◆ EXERCISE BRIEF:
Please count the lines in the listing below where the word "computer" appears. Give the number only.

◆ SUPPLIED DATA:

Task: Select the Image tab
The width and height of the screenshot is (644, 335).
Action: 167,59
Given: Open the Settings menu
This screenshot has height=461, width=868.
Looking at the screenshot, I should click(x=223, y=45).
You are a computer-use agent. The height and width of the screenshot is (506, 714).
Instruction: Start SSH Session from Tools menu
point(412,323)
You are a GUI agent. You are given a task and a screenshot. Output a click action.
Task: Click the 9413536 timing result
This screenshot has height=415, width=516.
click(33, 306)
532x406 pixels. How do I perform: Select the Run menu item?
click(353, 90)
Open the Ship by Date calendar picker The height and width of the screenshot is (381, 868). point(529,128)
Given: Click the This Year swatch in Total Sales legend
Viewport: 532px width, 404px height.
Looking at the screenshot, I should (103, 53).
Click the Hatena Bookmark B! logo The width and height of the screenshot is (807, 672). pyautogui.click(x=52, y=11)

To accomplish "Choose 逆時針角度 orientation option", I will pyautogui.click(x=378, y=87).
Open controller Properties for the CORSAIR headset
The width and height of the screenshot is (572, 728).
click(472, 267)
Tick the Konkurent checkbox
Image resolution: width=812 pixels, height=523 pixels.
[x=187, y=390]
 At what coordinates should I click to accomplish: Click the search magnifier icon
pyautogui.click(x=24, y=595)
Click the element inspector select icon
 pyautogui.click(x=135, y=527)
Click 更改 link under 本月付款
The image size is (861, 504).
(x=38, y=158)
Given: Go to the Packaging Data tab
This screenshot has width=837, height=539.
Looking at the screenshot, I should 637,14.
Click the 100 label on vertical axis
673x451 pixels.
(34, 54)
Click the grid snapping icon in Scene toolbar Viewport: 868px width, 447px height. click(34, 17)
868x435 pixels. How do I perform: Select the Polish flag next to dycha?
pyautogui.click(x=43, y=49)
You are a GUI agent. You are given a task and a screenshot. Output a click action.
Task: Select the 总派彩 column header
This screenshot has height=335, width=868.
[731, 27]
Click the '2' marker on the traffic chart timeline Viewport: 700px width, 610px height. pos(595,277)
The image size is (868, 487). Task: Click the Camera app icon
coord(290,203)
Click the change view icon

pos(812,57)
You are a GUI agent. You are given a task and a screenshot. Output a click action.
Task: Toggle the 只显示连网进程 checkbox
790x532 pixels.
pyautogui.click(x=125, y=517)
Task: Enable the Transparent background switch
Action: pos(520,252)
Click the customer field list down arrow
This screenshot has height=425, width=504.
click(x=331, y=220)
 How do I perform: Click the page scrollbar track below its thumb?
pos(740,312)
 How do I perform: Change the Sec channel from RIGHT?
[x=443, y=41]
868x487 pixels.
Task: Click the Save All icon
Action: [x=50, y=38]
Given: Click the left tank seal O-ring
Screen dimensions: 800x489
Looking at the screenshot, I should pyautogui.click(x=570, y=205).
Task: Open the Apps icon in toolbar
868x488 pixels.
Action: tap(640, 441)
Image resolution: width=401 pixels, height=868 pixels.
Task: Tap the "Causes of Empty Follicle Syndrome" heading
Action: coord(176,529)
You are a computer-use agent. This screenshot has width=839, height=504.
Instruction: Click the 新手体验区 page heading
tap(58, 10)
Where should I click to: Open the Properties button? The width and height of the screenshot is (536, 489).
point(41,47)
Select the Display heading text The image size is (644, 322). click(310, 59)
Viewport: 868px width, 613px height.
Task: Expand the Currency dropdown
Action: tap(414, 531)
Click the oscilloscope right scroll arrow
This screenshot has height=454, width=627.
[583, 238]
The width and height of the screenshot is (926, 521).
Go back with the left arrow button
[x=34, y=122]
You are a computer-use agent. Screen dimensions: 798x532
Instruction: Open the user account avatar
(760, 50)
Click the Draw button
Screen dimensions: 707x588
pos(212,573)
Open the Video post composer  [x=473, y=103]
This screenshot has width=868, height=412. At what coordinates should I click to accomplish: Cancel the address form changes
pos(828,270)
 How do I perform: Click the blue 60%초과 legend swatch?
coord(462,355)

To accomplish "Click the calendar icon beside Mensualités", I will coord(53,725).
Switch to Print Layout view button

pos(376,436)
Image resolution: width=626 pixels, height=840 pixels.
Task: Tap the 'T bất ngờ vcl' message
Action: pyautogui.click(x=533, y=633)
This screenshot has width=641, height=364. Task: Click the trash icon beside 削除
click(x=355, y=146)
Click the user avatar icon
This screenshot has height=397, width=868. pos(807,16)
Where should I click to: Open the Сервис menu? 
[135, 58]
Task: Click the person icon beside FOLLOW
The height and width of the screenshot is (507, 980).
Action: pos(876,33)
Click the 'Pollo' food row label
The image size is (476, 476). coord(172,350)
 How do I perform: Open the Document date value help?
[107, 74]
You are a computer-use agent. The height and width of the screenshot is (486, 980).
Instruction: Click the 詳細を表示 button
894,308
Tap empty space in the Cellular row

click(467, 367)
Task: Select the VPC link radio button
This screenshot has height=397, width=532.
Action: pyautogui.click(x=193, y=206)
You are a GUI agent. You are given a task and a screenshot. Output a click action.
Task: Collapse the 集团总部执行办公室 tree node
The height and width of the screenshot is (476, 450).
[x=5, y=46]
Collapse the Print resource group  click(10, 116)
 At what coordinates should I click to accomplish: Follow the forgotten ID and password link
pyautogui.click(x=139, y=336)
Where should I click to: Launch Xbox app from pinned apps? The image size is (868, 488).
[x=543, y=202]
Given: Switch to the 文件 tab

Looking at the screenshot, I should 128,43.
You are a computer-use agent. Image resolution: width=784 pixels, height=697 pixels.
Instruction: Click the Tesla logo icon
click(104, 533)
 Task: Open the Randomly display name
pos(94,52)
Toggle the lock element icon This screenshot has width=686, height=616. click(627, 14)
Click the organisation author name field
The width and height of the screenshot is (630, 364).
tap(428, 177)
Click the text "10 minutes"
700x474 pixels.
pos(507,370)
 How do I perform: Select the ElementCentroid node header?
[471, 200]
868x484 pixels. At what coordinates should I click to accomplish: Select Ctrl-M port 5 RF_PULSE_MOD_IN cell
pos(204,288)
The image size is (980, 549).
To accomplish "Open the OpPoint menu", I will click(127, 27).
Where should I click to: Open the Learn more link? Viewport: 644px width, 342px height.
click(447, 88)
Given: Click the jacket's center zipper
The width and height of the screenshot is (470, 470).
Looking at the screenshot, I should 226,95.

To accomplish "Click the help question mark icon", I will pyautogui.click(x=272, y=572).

◆ SOLUTION FOR THIS TASK:
5